> [Exercise aim]:
Leaving out pictures, output exactly the lines below from the one that has "Where should I click to: Set" through the one that has "You are a computer-use", and nothing else.

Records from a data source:
━━━━━━
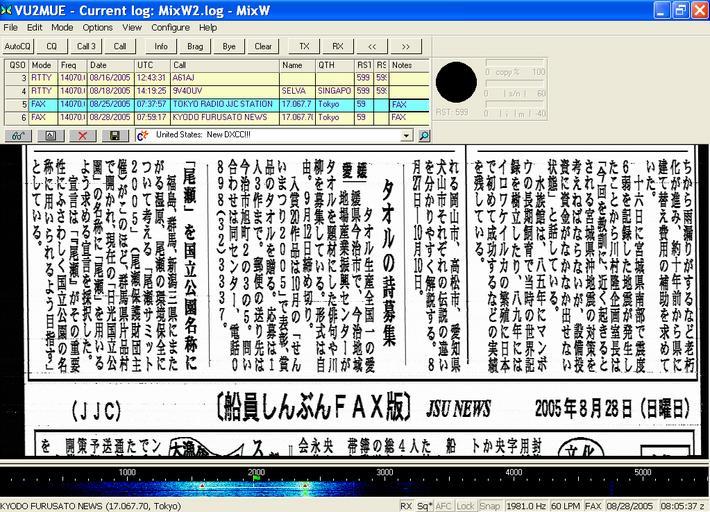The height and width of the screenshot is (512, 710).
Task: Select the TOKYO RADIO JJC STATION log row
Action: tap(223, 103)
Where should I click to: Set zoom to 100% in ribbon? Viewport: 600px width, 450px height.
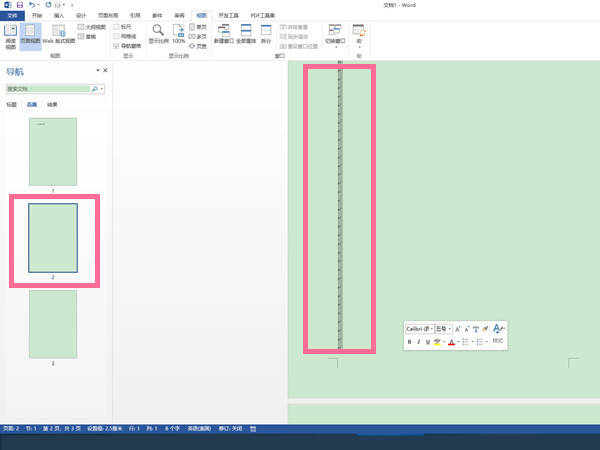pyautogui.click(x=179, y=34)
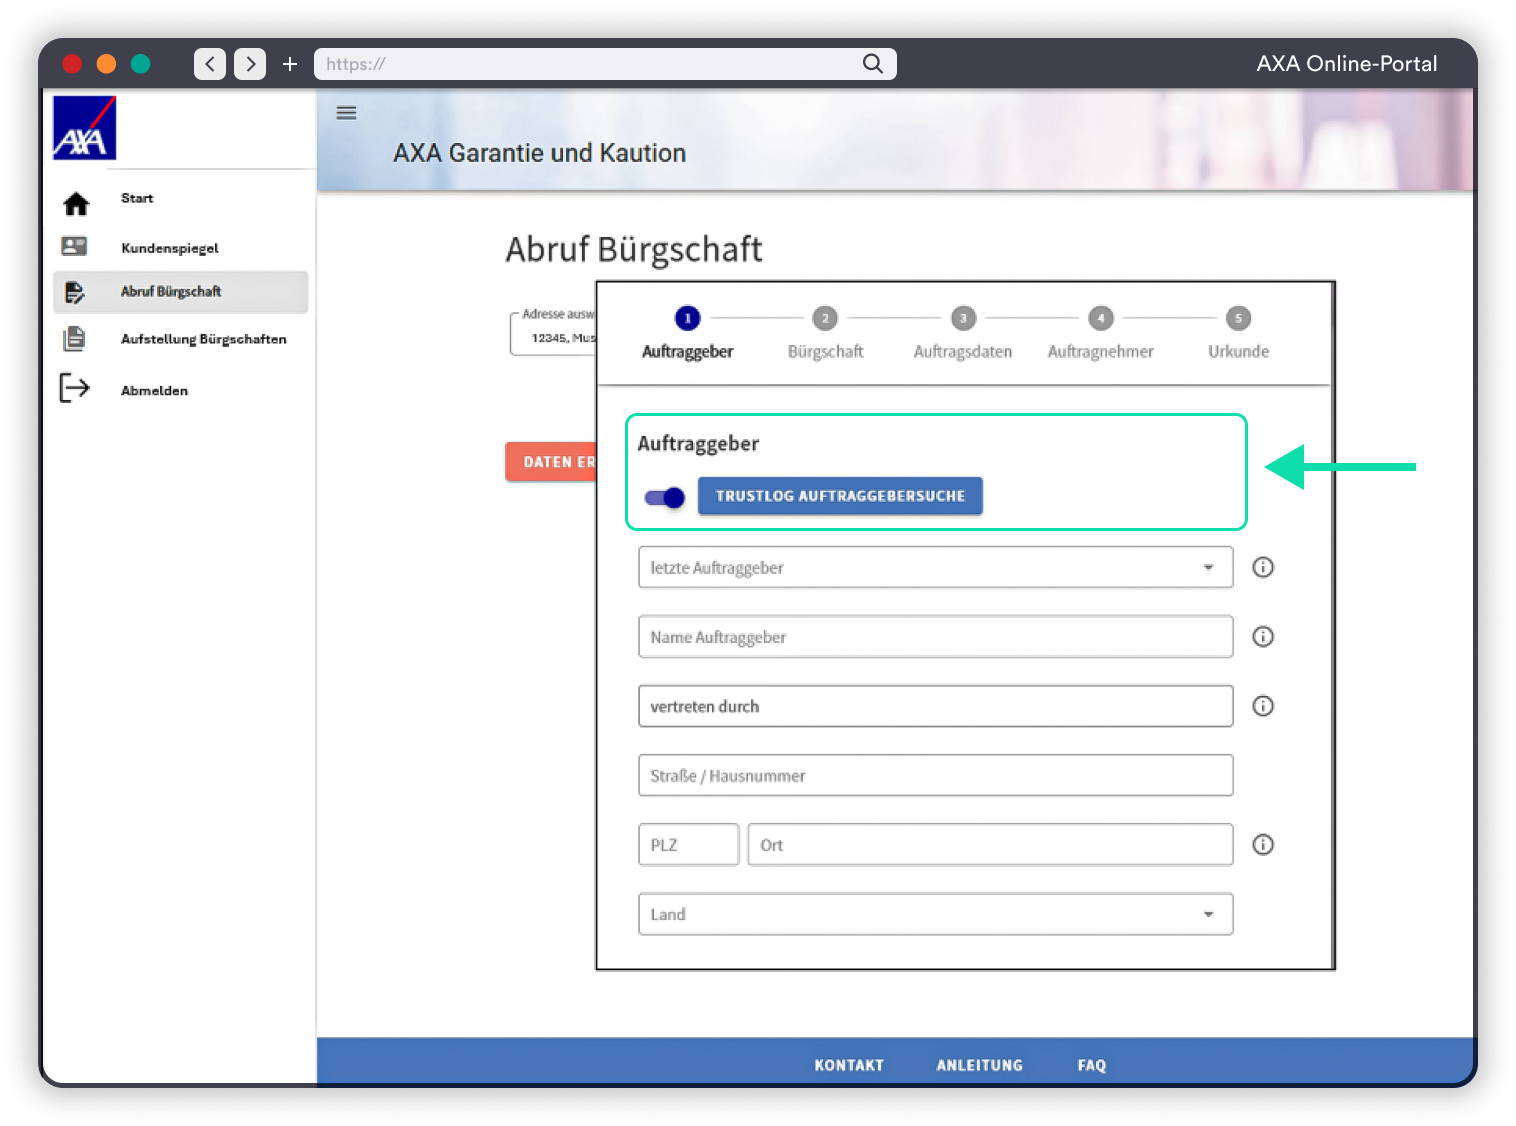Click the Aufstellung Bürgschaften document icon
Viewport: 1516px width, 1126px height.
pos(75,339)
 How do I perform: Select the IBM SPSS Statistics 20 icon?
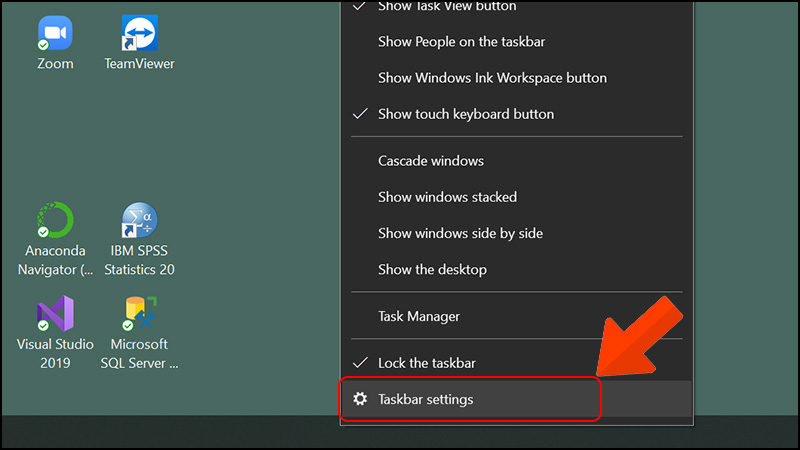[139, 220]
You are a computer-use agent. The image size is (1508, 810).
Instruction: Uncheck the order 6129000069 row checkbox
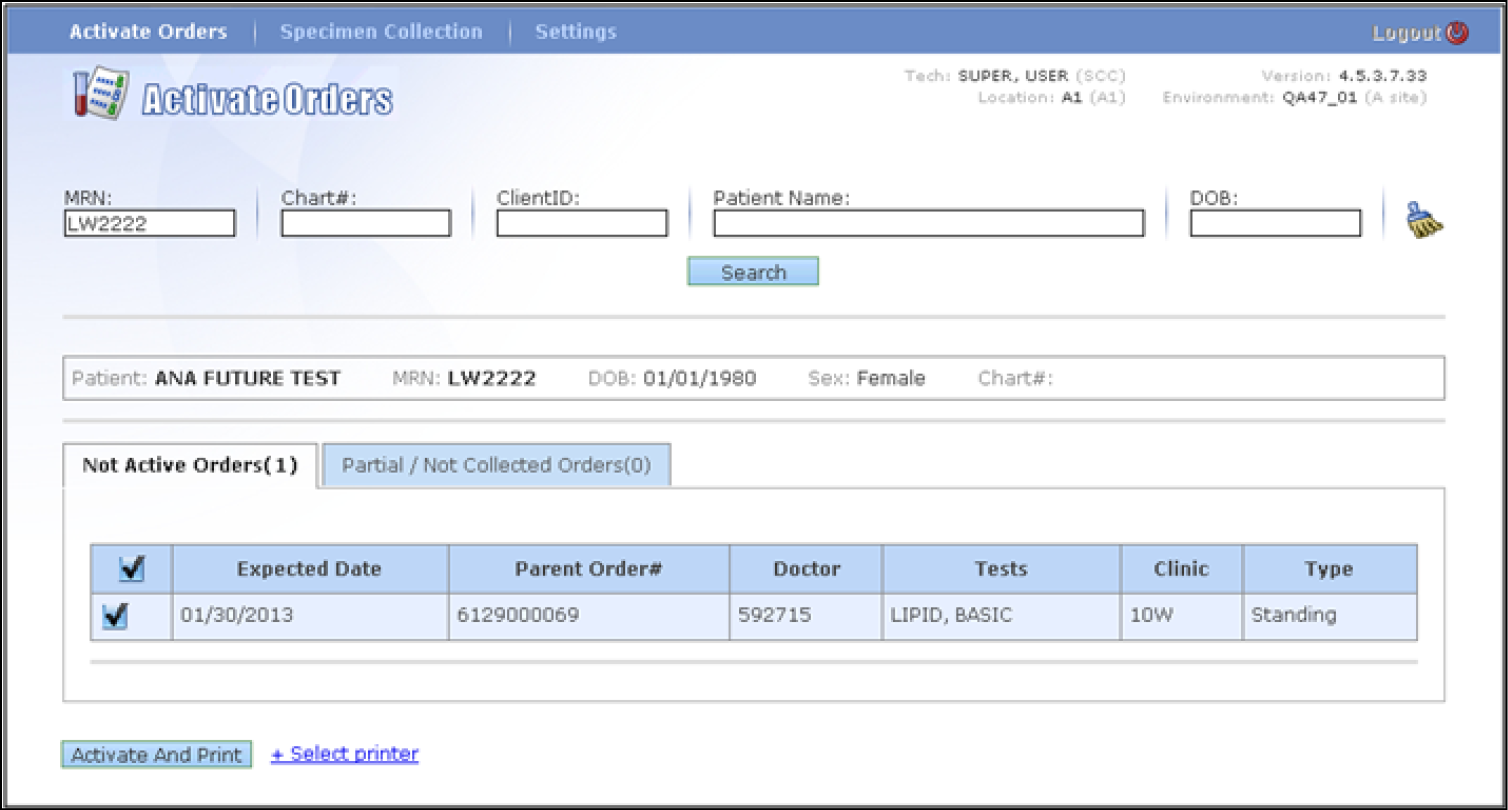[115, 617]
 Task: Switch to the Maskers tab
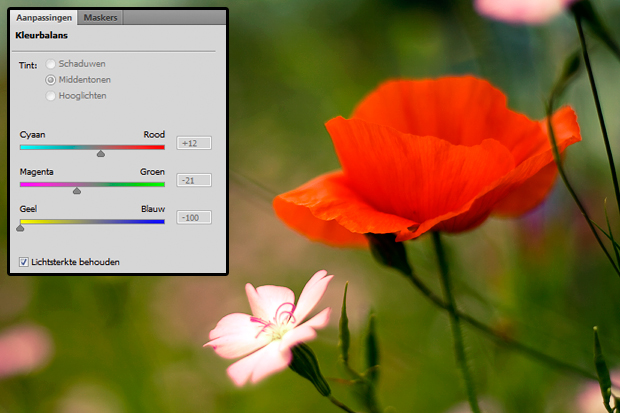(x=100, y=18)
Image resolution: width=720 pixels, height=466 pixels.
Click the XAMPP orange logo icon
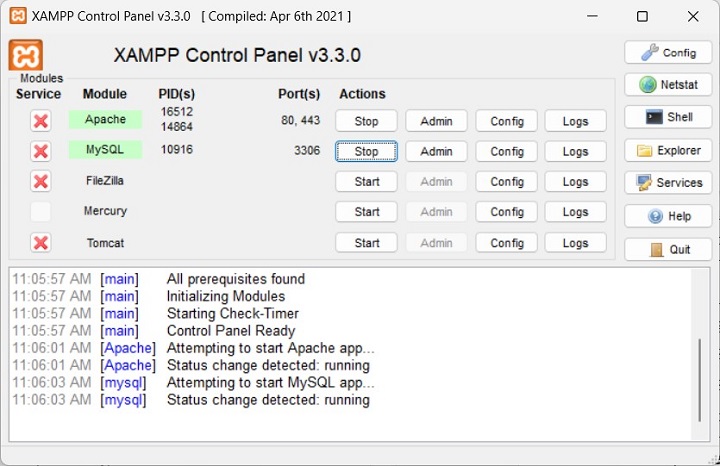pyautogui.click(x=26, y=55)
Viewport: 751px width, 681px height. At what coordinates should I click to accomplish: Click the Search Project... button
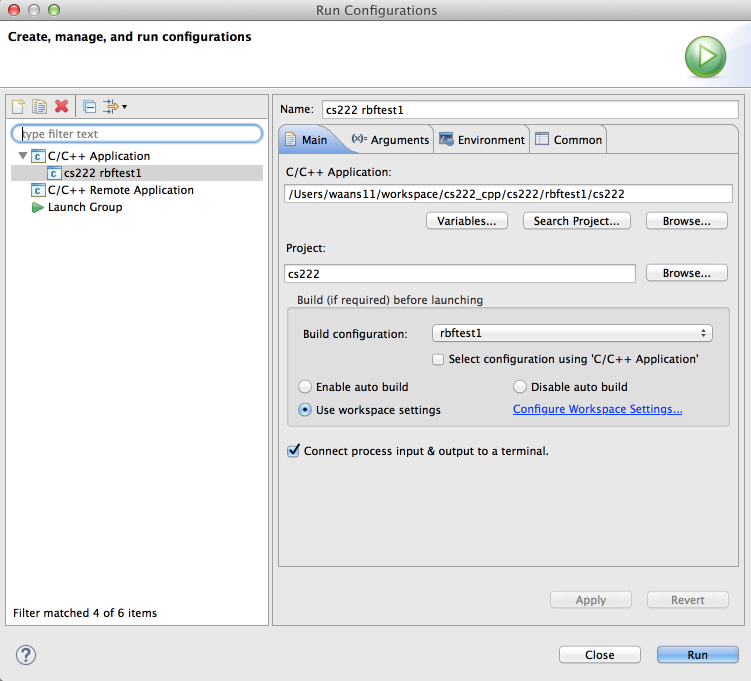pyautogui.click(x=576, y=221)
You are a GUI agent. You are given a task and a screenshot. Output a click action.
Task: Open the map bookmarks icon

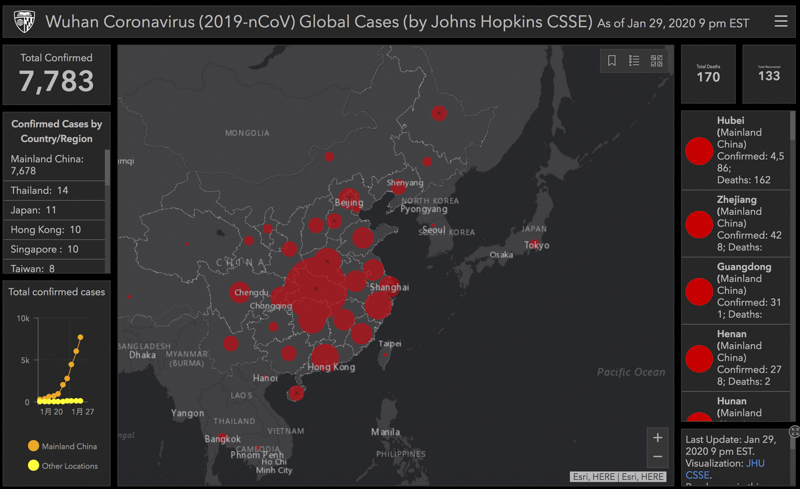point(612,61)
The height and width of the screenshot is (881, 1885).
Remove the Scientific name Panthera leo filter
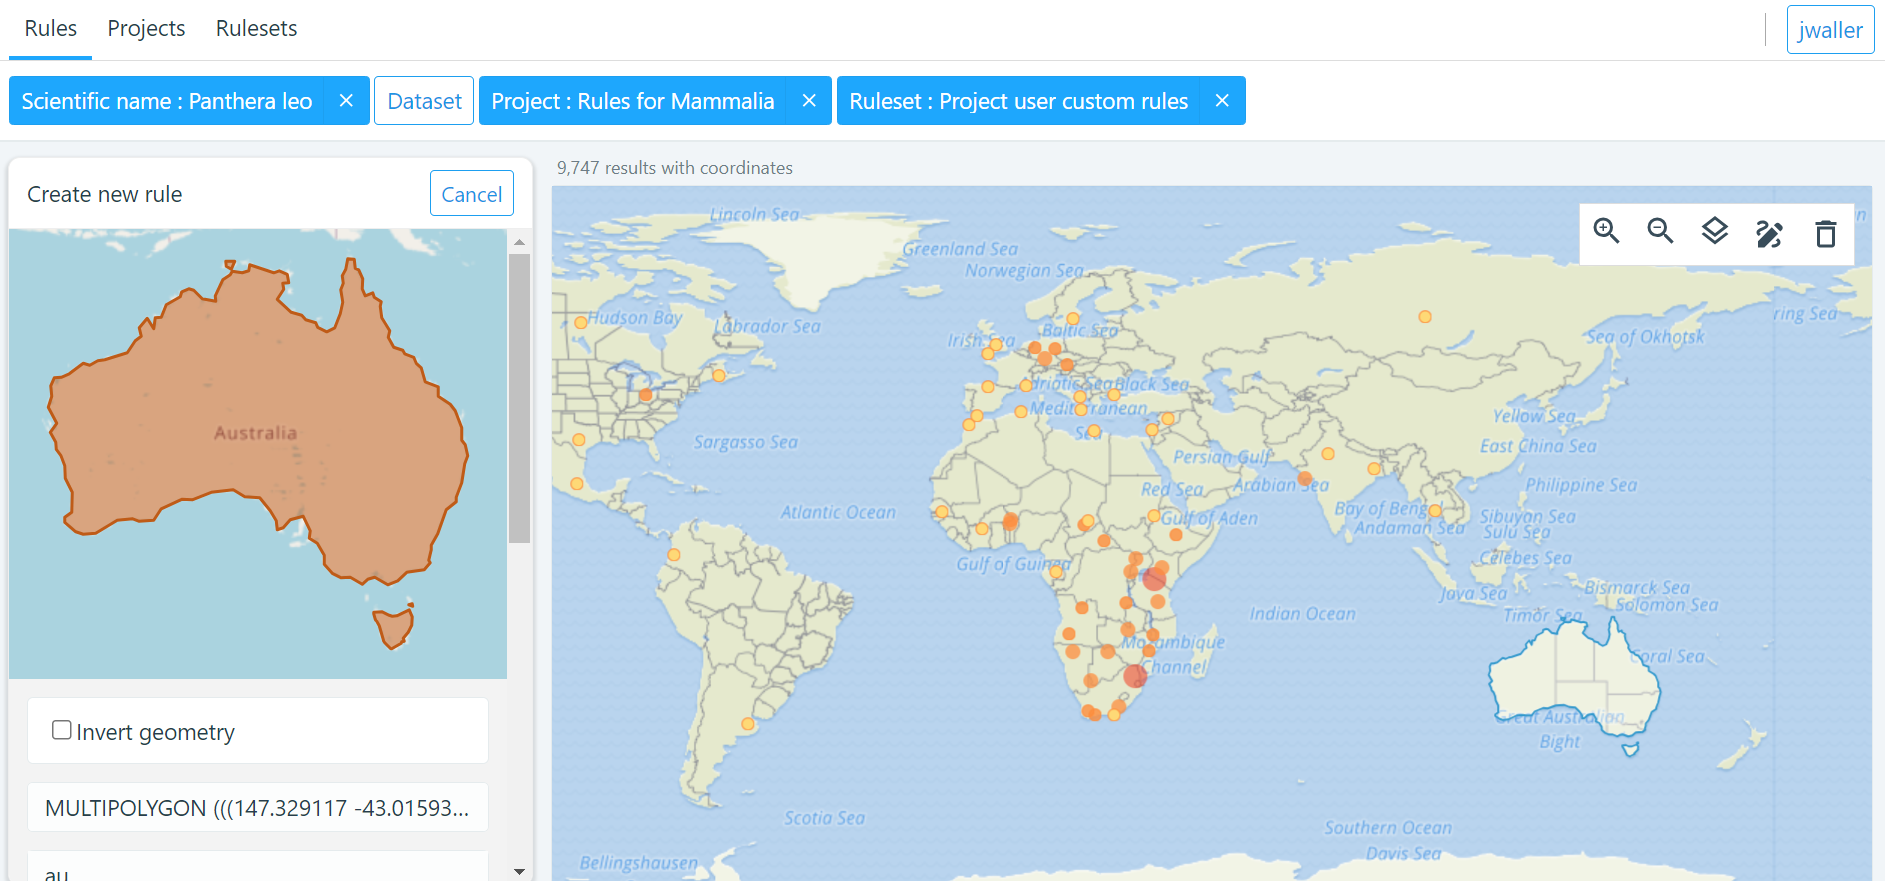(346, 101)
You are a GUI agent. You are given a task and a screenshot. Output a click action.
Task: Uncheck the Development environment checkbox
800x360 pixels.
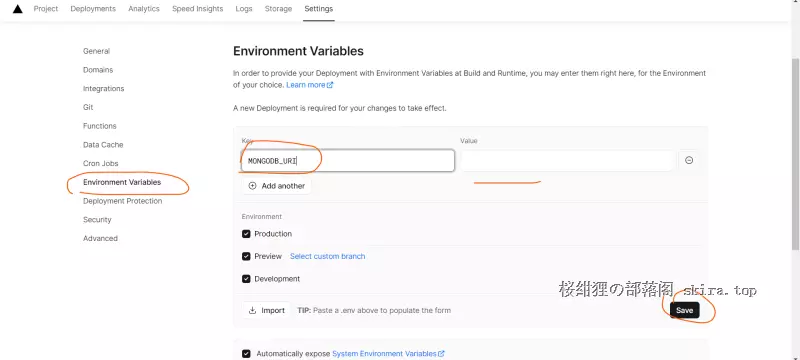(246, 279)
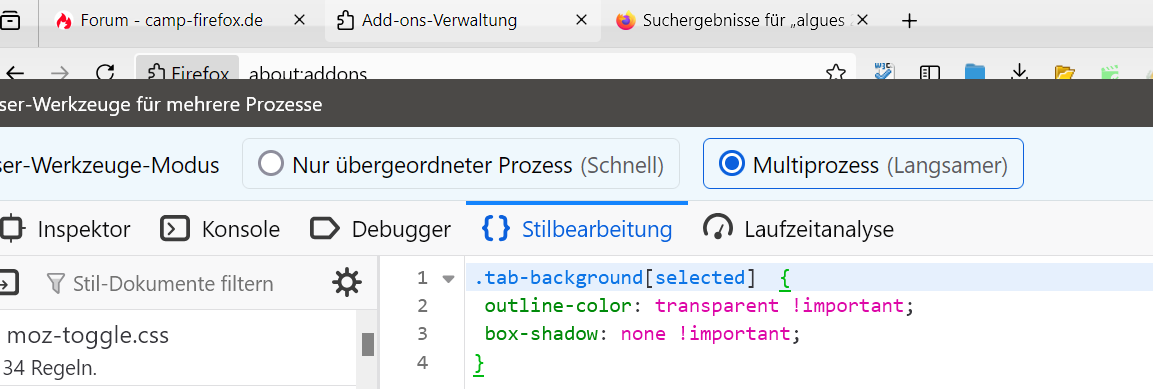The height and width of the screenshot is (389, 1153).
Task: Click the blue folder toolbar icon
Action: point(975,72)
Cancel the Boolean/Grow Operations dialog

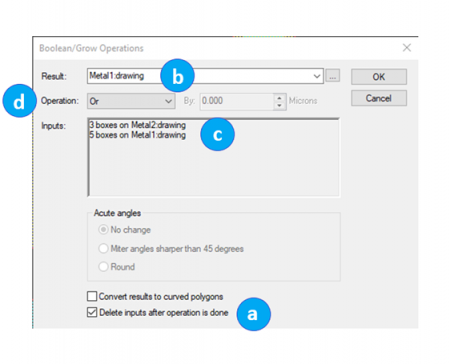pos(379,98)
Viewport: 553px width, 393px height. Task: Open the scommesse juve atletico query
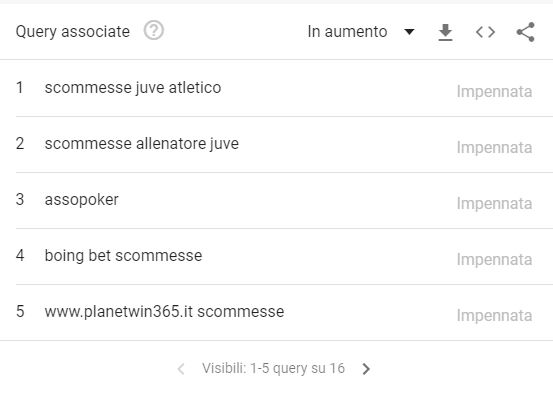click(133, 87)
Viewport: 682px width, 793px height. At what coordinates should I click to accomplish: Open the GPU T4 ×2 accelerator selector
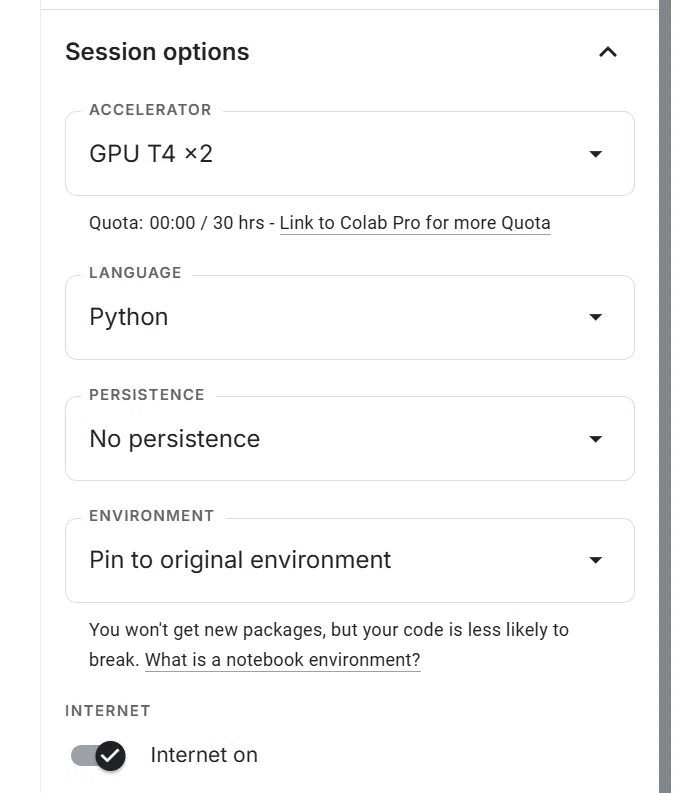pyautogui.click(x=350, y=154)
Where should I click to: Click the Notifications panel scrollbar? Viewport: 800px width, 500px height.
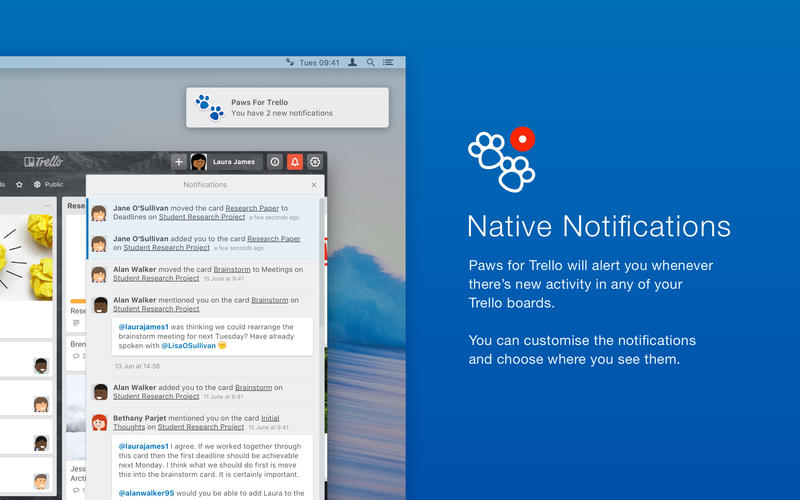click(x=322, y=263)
━━━━━━
> [Written response]:
Where should I click to: Set zoom to 100% in ribbon? Viewport: 600px width, 450px height.
pyautogui.click(x=179, y=34)
Click the Aufstellung Bürgschaften document icon
Viewport: 1516px width, 1126px height.
pos(75,339)
 How do I perform: Select the IBM SPSS Statistics 20 icon?
[139, 220]
You are a computer-use agent. The image size is (1508, 810).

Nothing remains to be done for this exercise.